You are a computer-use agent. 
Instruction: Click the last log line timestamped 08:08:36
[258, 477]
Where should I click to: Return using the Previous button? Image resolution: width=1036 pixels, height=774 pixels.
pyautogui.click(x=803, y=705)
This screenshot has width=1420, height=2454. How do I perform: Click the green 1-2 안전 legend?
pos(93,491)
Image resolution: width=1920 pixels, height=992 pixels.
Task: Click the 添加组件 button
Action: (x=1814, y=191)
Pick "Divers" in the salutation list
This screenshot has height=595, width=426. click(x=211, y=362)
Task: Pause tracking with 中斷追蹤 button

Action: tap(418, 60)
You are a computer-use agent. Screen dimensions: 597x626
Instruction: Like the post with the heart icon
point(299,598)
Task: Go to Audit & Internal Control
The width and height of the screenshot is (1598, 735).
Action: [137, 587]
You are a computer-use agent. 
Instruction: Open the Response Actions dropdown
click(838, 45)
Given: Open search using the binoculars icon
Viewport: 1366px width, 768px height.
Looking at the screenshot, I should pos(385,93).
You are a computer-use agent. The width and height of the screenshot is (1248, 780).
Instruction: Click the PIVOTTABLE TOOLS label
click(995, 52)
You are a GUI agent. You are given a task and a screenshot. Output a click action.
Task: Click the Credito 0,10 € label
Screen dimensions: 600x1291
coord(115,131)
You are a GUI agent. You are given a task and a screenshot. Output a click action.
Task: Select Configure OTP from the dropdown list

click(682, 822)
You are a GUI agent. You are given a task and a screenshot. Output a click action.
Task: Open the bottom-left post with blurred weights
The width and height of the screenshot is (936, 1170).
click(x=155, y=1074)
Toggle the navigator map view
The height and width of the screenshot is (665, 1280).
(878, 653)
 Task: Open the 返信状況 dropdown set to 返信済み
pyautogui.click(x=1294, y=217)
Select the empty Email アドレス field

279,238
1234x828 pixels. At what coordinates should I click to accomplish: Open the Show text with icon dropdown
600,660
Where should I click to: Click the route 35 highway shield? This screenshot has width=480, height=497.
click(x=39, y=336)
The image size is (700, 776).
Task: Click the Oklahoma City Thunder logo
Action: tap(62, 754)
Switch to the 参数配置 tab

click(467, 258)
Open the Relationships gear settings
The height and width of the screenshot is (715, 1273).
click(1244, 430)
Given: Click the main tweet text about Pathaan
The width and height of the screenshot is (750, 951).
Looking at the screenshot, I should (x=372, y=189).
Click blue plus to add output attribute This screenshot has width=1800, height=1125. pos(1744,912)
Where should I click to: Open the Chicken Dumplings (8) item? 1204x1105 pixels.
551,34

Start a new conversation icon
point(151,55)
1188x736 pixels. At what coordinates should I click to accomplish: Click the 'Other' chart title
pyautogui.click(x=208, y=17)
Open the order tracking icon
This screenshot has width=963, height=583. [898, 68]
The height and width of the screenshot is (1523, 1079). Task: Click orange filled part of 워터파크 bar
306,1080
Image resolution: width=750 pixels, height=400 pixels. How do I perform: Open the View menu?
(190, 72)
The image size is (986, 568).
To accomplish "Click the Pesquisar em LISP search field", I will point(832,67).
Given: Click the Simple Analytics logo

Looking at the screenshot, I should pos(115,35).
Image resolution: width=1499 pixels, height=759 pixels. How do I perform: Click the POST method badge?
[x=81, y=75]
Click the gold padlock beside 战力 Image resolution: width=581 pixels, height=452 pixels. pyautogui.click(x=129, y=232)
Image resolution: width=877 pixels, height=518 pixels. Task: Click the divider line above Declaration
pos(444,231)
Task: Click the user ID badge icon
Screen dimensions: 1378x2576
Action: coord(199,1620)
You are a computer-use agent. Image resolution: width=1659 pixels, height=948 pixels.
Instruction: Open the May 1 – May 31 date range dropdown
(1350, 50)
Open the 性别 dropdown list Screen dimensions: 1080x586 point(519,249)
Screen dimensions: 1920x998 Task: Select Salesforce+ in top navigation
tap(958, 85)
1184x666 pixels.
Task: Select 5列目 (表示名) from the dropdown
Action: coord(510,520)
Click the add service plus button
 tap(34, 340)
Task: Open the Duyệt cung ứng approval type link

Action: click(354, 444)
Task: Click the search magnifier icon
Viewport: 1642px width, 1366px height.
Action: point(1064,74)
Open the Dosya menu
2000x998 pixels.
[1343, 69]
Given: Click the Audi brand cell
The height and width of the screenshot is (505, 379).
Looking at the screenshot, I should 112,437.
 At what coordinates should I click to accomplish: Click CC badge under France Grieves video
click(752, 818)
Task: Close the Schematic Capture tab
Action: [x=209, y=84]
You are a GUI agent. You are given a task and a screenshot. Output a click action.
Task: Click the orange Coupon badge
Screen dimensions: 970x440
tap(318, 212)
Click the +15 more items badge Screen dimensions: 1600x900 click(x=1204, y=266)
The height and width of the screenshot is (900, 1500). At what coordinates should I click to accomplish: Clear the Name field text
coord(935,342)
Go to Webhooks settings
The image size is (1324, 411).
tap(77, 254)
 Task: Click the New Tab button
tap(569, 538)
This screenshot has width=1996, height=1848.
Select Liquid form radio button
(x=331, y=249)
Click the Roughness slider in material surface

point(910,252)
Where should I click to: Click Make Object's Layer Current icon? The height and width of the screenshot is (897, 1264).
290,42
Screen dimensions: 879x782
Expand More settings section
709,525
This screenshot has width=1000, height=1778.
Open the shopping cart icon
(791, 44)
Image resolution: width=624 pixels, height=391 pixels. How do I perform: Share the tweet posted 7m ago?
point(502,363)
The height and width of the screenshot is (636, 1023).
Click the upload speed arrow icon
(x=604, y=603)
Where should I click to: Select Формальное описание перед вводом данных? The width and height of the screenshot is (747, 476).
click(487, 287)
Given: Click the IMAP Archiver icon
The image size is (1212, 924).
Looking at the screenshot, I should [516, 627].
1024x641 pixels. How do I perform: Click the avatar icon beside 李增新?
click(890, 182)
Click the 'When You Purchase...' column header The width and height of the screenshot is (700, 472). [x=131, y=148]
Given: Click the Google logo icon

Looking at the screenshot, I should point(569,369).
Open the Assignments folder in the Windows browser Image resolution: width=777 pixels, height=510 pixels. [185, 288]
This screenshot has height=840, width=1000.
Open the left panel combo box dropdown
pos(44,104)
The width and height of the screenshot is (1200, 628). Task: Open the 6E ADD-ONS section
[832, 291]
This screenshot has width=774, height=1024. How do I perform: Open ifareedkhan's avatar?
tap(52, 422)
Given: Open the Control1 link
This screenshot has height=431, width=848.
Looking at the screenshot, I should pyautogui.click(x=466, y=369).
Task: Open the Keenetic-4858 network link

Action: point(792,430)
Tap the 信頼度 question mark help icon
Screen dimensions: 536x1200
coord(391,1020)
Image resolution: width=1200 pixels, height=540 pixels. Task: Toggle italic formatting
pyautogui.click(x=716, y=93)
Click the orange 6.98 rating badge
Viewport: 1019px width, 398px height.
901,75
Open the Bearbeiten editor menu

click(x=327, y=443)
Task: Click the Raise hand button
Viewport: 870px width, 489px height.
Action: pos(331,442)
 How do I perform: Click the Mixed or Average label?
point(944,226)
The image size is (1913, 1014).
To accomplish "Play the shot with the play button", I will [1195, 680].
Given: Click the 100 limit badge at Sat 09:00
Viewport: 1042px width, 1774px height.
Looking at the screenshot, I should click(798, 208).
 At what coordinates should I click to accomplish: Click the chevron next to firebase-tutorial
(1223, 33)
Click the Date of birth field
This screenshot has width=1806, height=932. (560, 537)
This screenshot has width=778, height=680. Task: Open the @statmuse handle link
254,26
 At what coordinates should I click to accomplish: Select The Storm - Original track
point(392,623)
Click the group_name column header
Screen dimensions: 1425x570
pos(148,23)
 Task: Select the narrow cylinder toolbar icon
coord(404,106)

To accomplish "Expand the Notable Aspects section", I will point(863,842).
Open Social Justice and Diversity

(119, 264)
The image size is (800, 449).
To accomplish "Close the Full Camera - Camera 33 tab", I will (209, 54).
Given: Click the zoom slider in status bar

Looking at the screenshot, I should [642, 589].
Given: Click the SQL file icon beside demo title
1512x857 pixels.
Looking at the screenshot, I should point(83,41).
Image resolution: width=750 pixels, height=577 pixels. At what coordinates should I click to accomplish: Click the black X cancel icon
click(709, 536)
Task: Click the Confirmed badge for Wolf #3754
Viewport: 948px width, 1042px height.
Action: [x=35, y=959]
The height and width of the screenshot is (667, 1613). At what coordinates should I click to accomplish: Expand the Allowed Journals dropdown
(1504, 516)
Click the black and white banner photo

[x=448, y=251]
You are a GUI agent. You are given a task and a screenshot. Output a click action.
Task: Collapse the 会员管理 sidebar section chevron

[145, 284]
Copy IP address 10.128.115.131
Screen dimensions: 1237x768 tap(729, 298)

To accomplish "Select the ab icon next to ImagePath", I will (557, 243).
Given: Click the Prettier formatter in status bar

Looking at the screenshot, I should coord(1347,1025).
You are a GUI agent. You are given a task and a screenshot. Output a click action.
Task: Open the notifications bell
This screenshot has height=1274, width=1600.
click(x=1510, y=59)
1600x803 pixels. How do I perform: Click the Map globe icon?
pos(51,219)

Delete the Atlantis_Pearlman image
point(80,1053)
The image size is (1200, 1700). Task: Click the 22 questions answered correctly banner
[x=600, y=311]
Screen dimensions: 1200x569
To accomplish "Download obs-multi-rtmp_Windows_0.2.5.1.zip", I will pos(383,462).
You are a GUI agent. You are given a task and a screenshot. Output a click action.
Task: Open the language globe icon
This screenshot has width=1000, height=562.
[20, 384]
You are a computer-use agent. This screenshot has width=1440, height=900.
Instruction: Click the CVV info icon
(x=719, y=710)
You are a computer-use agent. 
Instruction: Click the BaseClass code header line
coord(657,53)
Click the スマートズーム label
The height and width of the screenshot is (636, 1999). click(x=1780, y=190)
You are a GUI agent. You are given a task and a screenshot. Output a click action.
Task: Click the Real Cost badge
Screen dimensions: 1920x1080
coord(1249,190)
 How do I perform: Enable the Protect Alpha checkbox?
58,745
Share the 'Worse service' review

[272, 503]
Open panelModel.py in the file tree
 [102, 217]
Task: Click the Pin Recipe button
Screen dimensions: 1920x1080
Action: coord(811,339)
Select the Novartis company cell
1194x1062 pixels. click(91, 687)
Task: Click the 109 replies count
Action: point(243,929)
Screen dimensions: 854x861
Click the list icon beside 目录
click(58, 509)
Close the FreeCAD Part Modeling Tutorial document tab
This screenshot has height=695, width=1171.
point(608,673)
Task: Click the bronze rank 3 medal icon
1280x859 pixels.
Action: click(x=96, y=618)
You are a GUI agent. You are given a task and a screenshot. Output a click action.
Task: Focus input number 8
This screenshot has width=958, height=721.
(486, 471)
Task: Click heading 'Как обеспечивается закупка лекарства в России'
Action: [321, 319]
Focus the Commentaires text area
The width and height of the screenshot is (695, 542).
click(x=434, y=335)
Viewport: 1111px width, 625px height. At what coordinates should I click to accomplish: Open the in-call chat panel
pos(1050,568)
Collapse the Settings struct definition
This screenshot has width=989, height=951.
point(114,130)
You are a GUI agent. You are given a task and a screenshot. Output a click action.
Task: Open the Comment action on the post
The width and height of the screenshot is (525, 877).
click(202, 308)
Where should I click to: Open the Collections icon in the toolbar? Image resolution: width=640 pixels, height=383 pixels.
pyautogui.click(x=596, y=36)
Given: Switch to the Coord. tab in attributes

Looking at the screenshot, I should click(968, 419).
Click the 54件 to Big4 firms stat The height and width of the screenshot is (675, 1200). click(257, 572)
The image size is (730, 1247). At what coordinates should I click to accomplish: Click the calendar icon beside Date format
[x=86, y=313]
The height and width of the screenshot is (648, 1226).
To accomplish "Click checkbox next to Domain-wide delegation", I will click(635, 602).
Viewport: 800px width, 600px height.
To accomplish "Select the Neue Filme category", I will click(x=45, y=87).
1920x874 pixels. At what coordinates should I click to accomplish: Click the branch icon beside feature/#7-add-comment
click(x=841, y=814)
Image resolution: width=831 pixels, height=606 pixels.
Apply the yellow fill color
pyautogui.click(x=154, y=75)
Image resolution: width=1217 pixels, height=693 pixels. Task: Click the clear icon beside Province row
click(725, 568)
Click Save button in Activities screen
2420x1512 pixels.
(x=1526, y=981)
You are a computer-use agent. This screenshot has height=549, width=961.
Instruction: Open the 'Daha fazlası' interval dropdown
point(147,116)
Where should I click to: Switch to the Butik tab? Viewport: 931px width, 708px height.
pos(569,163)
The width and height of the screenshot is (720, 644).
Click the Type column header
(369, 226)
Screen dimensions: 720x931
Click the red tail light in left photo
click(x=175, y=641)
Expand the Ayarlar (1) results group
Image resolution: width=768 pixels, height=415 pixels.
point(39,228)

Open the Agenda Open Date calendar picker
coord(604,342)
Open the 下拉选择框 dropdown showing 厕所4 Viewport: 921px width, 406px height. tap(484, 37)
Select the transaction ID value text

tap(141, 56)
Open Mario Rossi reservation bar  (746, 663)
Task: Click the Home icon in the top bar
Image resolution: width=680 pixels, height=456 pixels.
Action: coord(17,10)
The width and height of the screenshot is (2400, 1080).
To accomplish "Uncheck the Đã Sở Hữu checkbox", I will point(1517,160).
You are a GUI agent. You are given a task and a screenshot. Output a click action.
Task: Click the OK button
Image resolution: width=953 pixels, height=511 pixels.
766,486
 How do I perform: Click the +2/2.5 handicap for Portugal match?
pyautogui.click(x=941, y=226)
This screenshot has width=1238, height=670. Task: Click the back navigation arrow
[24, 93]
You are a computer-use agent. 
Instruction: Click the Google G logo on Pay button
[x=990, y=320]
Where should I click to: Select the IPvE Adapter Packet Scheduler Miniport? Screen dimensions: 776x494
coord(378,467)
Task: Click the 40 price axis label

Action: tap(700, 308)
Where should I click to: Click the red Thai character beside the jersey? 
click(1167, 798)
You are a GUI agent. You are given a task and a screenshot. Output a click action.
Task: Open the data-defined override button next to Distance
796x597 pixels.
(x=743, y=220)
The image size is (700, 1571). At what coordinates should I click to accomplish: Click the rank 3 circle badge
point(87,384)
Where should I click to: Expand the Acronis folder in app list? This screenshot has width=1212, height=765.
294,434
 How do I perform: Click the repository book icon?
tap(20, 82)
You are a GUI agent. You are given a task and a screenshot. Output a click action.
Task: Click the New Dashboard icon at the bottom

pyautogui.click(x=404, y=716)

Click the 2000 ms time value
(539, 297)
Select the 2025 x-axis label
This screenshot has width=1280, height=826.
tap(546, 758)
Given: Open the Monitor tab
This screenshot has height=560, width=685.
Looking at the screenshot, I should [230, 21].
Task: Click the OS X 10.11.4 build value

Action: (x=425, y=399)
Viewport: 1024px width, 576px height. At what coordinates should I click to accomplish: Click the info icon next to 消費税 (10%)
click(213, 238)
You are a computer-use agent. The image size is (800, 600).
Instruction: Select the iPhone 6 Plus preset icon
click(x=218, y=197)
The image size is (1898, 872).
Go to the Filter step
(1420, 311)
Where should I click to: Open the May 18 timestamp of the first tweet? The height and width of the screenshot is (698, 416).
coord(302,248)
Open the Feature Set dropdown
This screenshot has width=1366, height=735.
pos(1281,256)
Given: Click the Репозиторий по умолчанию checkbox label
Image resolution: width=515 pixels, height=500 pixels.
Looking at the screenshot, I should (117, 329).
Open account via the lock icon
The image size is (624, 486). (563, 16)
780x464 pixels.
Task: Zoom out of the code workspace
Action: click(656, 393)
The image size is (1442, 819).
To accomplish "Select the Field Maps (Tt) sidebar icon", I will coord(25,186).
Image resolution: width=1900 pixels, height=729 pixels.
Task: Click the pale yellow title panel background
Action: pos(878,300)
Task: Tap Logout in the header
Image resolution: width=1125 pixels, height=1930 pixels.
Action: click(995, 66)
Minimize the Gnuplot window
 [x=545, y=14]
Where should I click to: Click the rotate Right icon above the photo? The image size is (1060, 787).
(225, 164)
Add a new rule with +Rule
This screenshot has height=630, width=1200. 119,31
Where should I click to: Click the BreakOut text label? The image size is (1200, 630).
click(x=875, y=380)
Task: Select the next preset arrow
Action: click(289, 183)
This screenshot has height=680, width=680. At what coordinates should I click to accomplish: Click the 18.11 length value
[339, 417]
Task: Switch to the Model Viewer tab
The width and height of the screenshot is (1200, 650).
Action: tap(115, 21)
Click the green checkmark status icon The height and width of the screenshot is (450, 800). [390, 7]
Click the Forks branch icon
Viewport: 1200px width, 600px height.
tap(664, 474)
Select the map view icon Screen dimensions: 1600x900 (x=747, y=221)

#####

Problem to solve:
Give back, exactly as written, the stretch from the line with "This screenshot has height=560, width=685." through the line with "You are a computer-use agent. The image", and no other lines from the records above.

Reply:
This screenshot has height=560, width=685.
Looking at the screenshot, I should [230, 21].
Task: Click the OS X 10.11.4 build value

Action: (x=425, y=399)
Viewport: 1024px width, 576px height. At what coordinates should I click to accomplish: Click the info icon next to 消費税 (10%)
click(213, 238)
You are a computer-use agent. The image size is (800, 600).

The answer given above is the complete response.